Revista Via Simples
Estamos imersos na realidade virtual. É preciso ensinar as crianças a sentir a brisa, subir em árvore e nadar na praia.
Padma Samten
O Henrique e a Talitha acordam cedo. Ainda antes de irem para a escola, correm para o computador e logo estão no jogo Minecraft, construindo mundos, paisagens, seres distintos. Na minha mente surge a sensação de amplitude da praia do Cassino para onde, desde a minha infância, tenho retornado constantemente. Céu, água e uma faixa de areia infinita, que vai até o Uruguai. Vejo também a lagoa do Bacopari, tépida, com as águas doces e areia macia, onde as tartarugas boiam sonolentas e despreocupadas. Ao redor, extensas dunas de areia branca. Acima, o céu azul. Hum... lugar perfeito para as crianças nadarem e brincarem tranquilas. Precisamos de uma aldeia ali. Uma horta cheia de folhas bem verdes, raízes tenras e tomates vermelhos. Muitas árvores frutíferas. Grandes mangueiras, salseiros frondosos com sua sombra refrescante, bananeiras, goiabeiras, mamoeiros. Nossas casas em círculos, formando mandalas, cada uma tendo no centro um pátio onde a vizinhança converse olhando para a molecada. Água pura de poço profundo.
Efluentes tratados biologicamente. Cozinha comunitária. Hum... E internet também? É... acho que sim... Podemos fazer excursões exploratórias nas regiões selvagens circundantes e caminhar até o mar. Há amigos nas fazendas ao redor com seus cavalos ao mesmo tempo mansos e assustadores para os pequenos, há as vacas leiteiras com seus úberes generosos, as ovelhas. Há as lebres surpreendentes que pulam e correm alucinadas com suas orelhas longas e seus saltos desconcertantes que as salvam dos cachorros. Bem, teremos também a cancha de futebol, de vôlei, as cordas para arvorismo e a sala de meditação. A lagoa é um lugar perfeito para um pequeno veleiro. As crianças vão amar navegar pela lagoa!

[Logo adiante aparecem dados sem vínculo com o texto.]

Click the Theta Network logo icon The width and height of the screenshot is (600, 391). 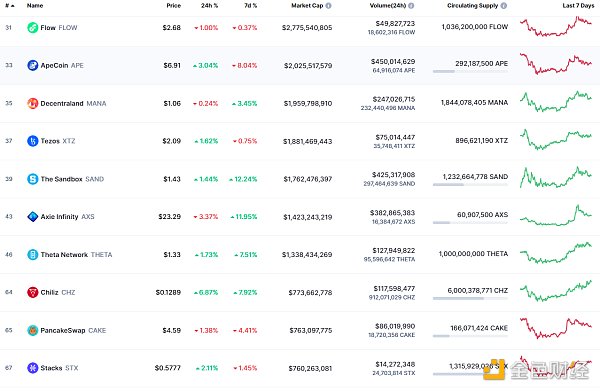point(33,254)
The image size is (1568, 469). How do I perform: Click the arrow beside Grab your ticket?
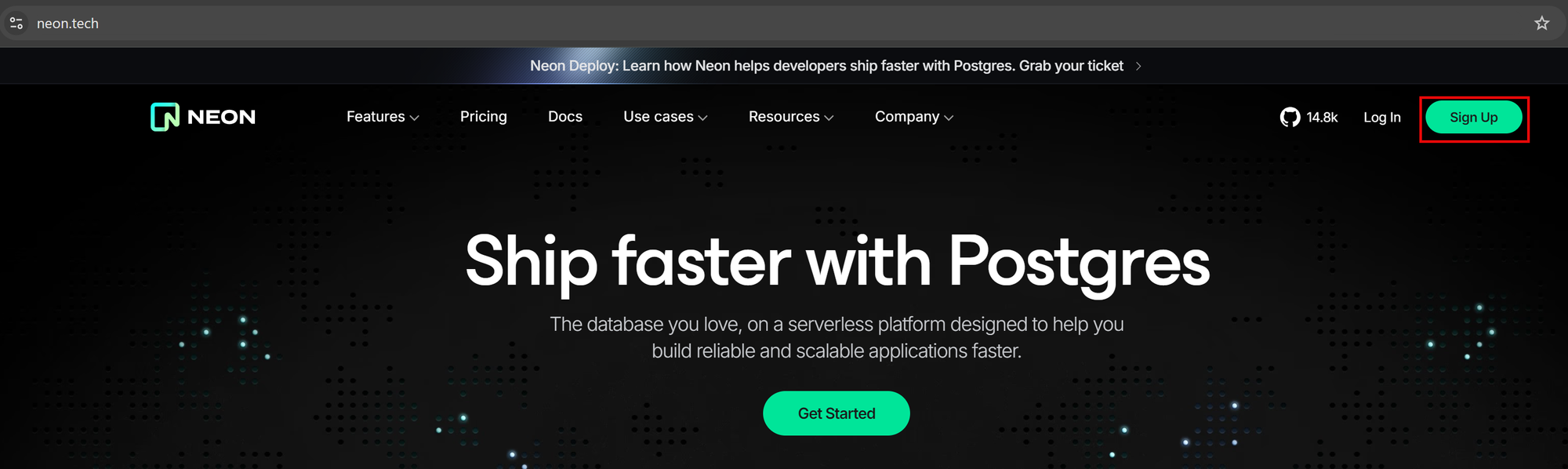pos(1138,66)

Assim, aprendem a olhar para o Sol, para o vento, para a água. Ah, e elas vão adorar construir jangadas rústicas. Temos ainda a Laguna dos Patos, um mar interno. Com certeza nossos amigos vão convidar a garotada para conhecer seus veleiros com cabines mágicas e chegar a praias desertas, antigo refúgio de piratas verdadeiros e seus tesouros.
Busco Henrique e Talitha com o olhar. Eles seguem a sonhar mundos em Minecraft, inexistentes, artificiais, feitos apenas de blocos mortos e digitais. Os sonhos da praia do Cassino ou de Bacopari, da Laguna dos Patos seriam mais reais? O tempo se esgotou. É hora do lanche da manhã, de escovar os dentes, passar o fio dental, fazer xixi, pentear o cabelo, pegar as mochilas e caminhar em direção à escola. Por vezes, penso que livrar as crianças da dependência aos jogos, computador ou celular é tão impossível como foi libertar as gerações anteriores da TV, do videogame, dos refrigerantes, do açúcar, dos alimentos processados. Em um sentido mais amplo, é tão impossível quanto foi a tentativa de conter a barbárie que, em poucas décadas, feriu o equilíbrio da biosfera e roubou a água e a garoa da cidade de São Paulo. Olho novamente para aquelas crianças. Não vou desistir.
PADMA SAMTEN é lama budista. Fundou e dirige o Centro de Estudos Budistas Bodisatva, em Viamão, RS.